In Part 1 of this project we covered building the infrastructure that underpins Kubernetes; the Virtual Machines that make up it’s Control and Data Planes, implementing high availability, bootstrapping the core Kubernetes components and considerations for the various networking elements.
All of this is great, but after all of that all our cluster doesn’t actually do very much yet. It’s still in a pretty raw state and not ready to serve out applications in anything but a very basic manner. In this post we’ll look at building out some internal components within a Kubernetes cluster that will be needed for most scenarios.

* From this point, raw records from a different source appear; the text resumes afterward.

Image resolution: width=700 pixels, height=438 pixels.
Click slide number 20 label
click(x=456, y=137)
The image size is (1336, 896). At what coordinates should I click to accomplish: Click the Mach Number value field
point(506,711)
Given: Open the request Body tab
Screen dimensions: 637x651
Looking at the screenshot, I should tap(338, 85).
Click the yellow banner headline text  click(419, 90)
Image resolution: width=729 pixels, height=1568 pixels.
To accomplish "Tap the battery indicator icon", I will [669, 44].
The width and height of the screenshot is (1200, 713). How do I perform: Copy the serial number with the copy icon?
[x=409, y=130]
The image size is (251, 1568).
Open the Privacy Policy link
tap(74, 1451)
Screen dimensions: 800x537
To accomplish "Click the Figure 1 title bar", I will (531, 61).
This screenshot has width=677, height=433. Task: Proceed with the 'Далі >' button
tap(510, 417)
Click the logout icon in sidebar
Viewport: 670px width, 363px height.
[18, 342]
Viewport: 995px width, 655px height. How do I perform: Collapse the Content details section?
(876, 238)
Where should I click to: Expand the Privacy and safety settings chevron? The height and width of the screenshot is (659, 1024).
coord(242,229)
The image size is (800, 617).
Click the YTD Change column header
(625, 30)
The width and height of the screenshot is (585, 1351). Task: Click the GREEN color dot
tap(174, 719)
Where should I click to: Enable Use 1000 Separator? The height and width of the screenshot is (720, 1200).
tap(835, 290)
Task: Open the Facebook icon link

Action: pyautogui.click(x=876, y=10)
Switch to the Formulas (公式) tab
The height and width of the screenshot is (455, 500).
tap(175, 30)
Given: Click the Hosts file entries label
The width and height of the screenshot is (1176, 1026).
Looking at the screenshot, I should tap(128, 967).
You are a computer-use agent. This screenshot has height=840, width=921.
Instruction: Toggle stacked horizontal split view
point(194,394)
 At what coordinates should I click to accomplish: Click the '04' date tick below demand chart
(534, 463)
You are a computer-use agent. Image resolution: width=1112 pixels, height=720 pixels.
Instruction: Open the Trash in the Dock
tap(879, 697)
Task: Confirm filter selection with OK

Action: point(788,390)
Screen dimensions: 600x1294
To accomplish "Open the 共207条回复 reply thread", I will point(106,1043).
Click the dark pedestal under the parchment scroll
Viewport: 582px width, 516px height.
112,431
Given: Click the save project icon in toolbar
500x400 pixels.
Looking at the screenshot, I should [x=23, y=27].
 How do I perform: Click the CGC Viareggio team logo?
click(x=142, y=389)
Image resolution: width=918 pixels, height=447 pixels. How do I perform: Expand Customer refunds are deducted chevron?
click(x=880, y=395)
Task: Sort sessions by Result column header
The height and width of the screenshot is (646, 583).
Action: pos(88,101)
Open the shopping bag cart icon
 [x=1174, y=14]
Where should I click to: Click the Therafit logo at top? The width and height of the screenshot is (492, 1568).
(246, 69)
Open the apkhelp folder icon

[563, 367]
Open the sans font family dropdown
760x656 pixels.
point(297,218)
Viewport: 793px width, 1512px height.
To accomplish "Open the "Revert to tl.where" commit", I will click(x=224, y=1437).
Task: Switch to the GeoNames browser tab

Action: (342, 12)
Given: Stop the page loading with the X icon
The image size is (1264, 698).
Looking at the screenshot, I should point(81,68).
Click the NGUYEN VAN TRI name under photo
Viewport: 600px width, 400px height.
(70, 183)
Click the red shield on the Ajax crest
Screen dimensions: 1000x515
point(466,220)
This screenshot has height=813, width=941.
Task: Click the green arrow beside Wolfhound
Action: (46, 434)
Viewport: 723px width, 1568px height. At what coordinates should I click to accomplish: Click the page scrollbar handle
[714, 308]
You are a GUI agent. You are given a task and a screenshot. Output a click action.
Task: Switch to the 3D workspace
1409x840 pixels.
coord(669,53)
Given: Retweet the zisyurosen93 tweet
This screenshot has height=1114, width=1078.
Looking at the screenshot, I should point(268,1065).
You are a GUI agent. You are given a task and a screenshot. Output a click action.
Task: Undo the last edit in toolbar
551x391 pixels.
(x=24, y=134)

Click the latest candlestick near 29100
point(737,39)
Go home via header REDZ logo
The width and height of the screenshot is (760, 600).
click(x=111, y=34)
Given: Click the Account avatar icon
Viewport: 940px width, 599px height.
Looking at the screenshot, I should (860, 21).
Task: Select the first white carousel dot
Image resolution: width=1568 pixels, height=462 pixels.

The full code for this post can be found in GitHub here.
What Do We Want To Cover?
We’re going to deploy some of the most commonly used Kubernetes systems which can be implemented to serve a large amount of applications and provide a framework for serving web applications to the host network. Specifically we’ll be covering:
- How to deploy applications and configure storage
- Exposing running applications to the host network
- Building a PKI and managing certificates
- Deploying an example application which uses these systems
- How this process can be automated
If you didn’t already, you will need to clone the git repo for this project first:
git clone https://github.com/tinfoilcipher/kubernetes-baremetal-lab.git cd kubernetes-baremetal-lab
Choices For Deploying – Manifests Vs Helm
Kubernetes internal componentry is built up of independent objects, each of which represents an individual component in a wider system. These objects are “described” in a YAML specification and applied to a running cluster via the Kubernetes API, the cluster then does it’s best to get itself in to that state.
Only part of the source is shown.